Renter, adopter, or merely a petter, if you were a cat lover, the Colony was for you. In the decade since Mary Nan took Boogie into her heart, the resort had become, quite by accident, a little patch of cat heaven in the paradise of Sanibel. You couldn’t walk five feet without seeing cats hiding under the bushes, strolling across your path, or chasing each other across the lawns. Every day, it seemed, Mary Nan spotted cats lounging on closed screened porches and coming out of bungalows with happy guests, even though they weren’t allowed in the rental units.

And it wasn’t just cats. One afternoon, Mary Nan looked out her window and saw eight cats and two raccoons lying on a bench in the warm winter Sanibel sun. Another time, a guest spotted a raccoon washing its hands in the pool. The wild animals, she realized, had moved right onto the grounds and mixed with the feral cats. Neither group seemed to mind. The cats, in fact, didn’t seem to mind any other animals. Except for the palm rats. Sanibel Island’s least popular guests (with the exception of the big tropical roaches known as palmetto bugs) were the rats that liked to hide in the leaves of the island’s ever-present palm trees. Mary Nan might not have been able to open her eyes without seeing a cat, but she never, not once, saw a palm rat on the grounds of the Colony Resort. Not when there were twenty-eight cats roaming the few acres of ground. And that was just the cats Mary Nan had identified and named.
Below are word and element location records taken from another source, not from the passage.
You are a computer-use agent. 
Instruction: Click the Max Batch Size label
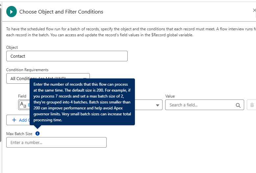click(x=19, y=134)
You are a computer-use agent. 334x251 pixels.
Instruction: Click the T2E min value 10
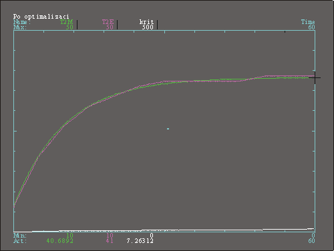(110, 236)
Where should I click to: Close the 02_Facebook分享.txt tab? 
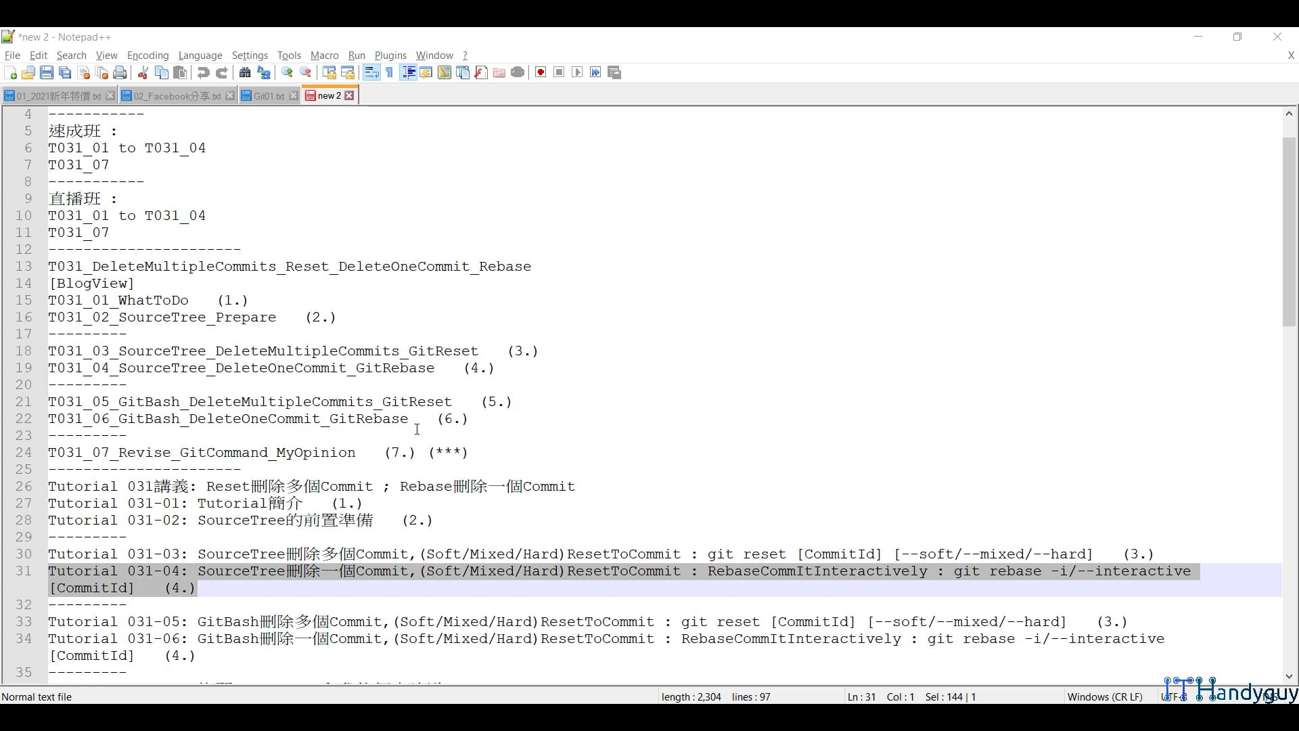(x=230, y=95)
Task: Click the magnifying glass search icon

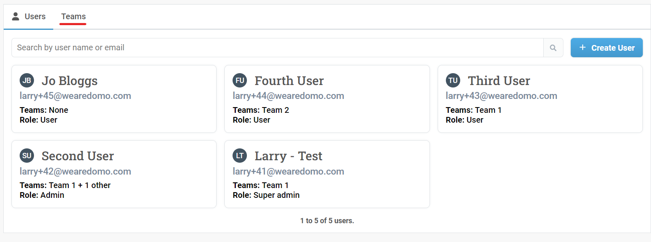Action: pyautogui.click(x=553, y=48)
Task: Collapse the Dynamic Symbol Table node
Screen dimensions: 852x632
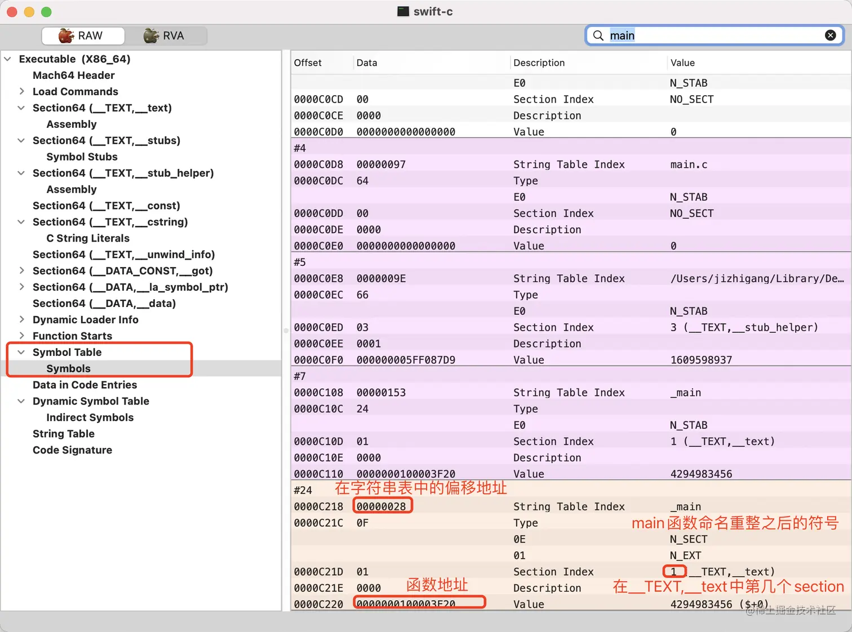Action: click(x=21, y=401)

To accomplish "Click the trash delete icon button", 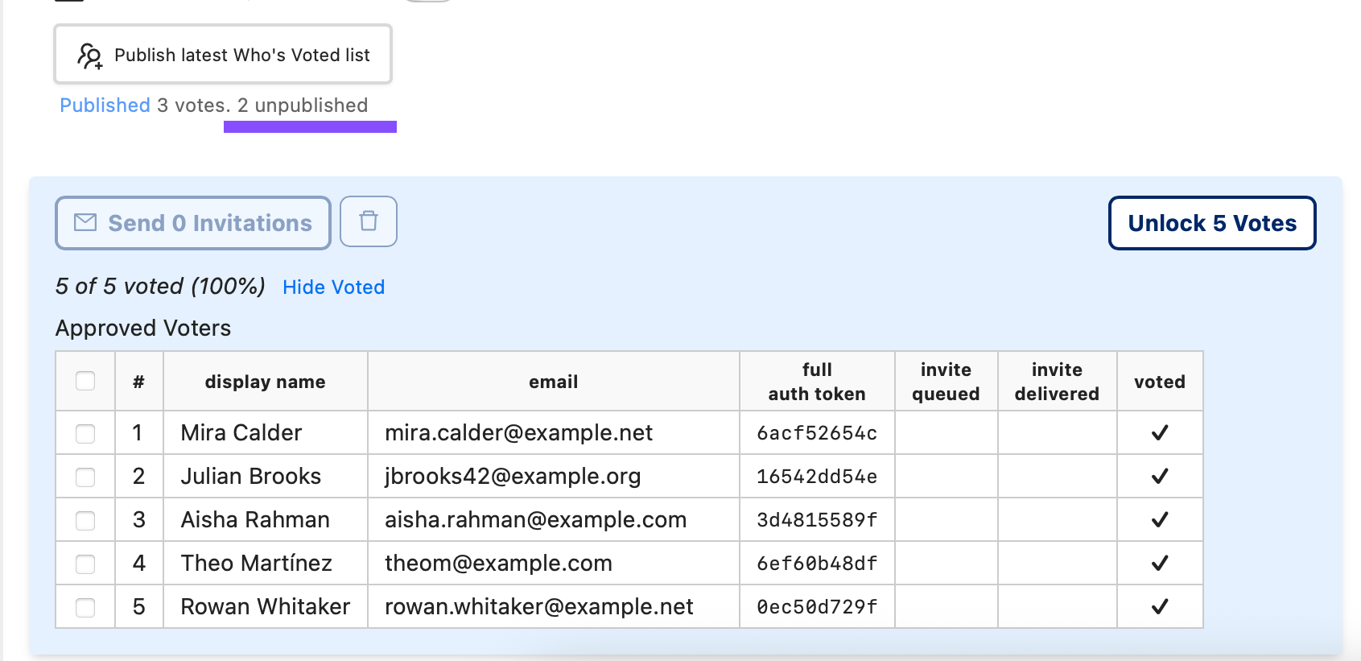I will pyautogui.click(x=369, y=221).
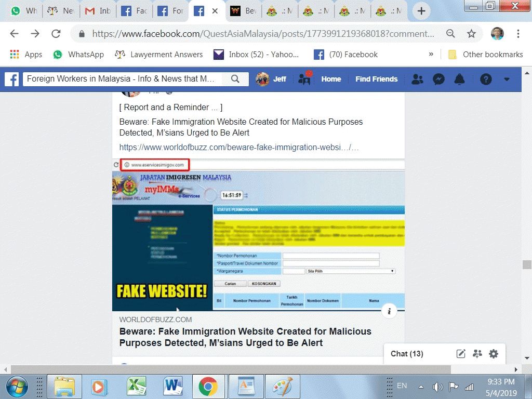The image size is (532, 399).
Task: Expand Facebook account dropdown arrow
Action: coord(507,79)
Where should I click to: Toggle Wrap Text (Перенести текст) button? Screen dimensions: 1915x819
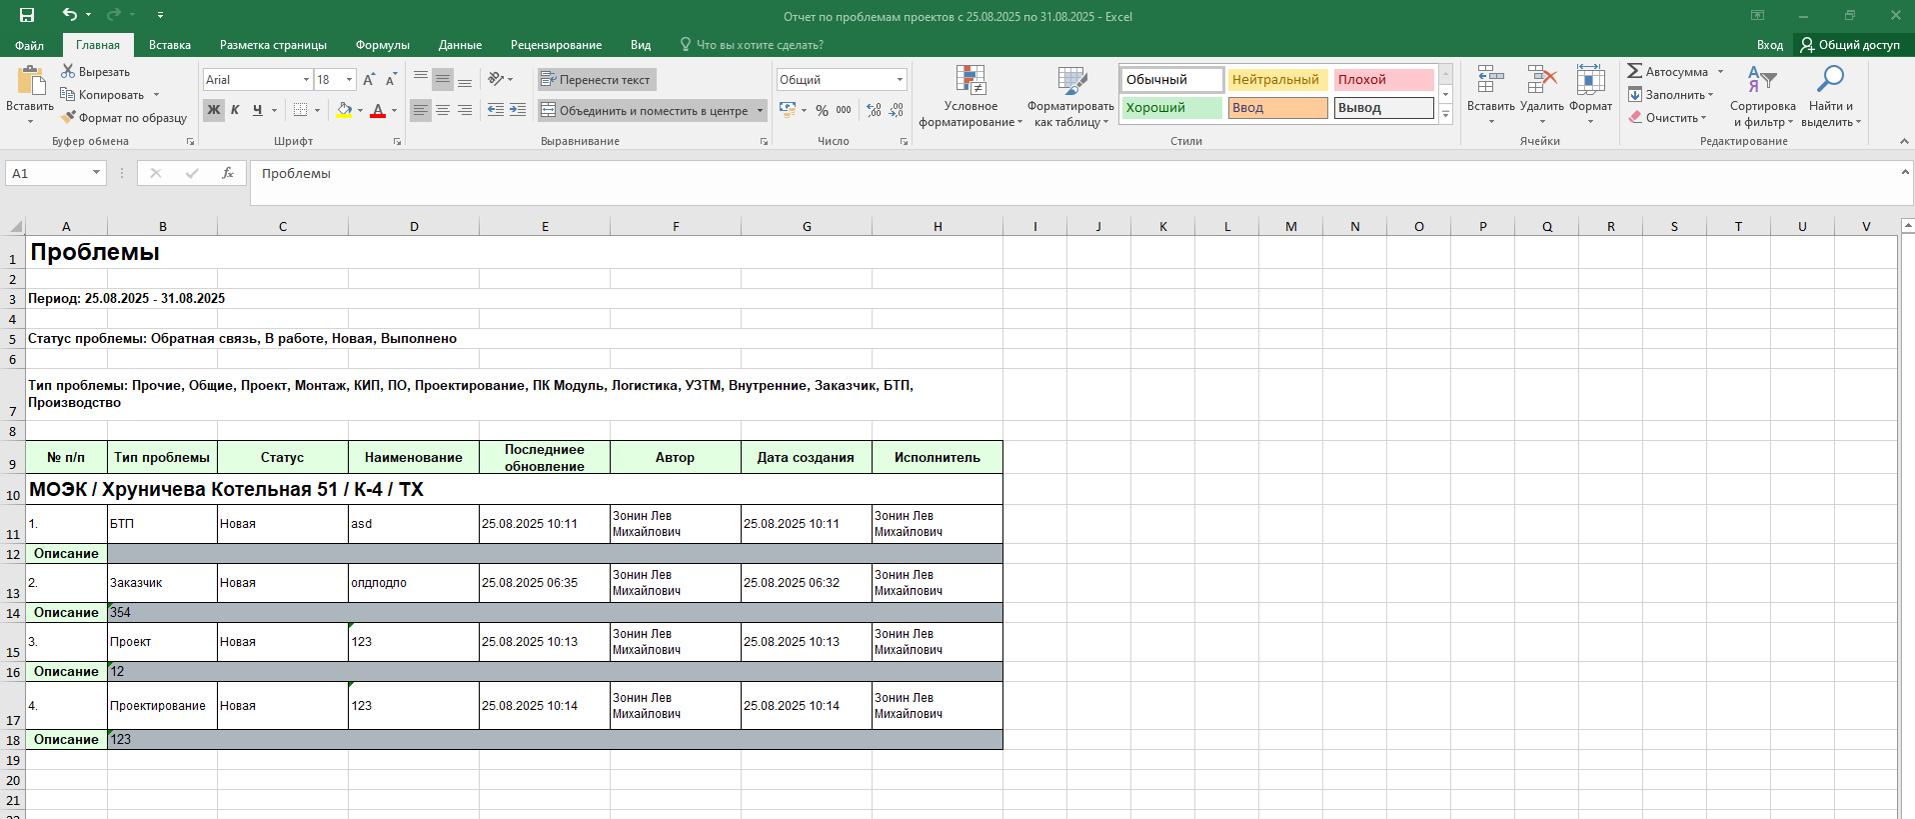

Of course, as I know from my adventures with Dewey, there are always people uncomfortable with attempts at fostering feline-human friendship. I’m sure the resort’s board of directors heard plenty of complaints, although I’m also sure they kept them from Mary Nan. They were supportive, perhaps beyond the bounds of rationality, but eventually even the directors had enough. They weren’t opposed to cats on the property, but the current population was way beyond their comfort zone. Despite the protests of some guests, Mary Nan and Larry agreed the cat colony at the Colony Resort would have to be trimmed. It was time. Larry was spending hours every day filling food bowls, inspecting the cats for signs of illness or injury, and repairing cat-damaged items. The outdoor cats, although well cared for, were less healthy than house cats, and leukemia and FIV, the cat form of AIDS, spread widely through the population. The average life expectancy at Colony Resort was only eight or nine years, and putting down so many cats took an emotional toll on Larry and Mary Nan.

It was hardest on Larry, who always took them for their final shots. Putting down Easy, Carl the groundskeeper’s favorite cat, was especially difficult. She was so old and weak, her circulatory system had collapsed, and Larry had to hold her down while the veterinarian poked repeatedly at her backside. She cried, and stared into Larry’s eyes with fear and accusation, until Larry felt like the lowest heel in the world. Then she shut her eyes and died. He left the office crying, with her limp body in his arms, and brought her home to be buried. He was in such an emotional fog, he forgot to pay the veterinary bill.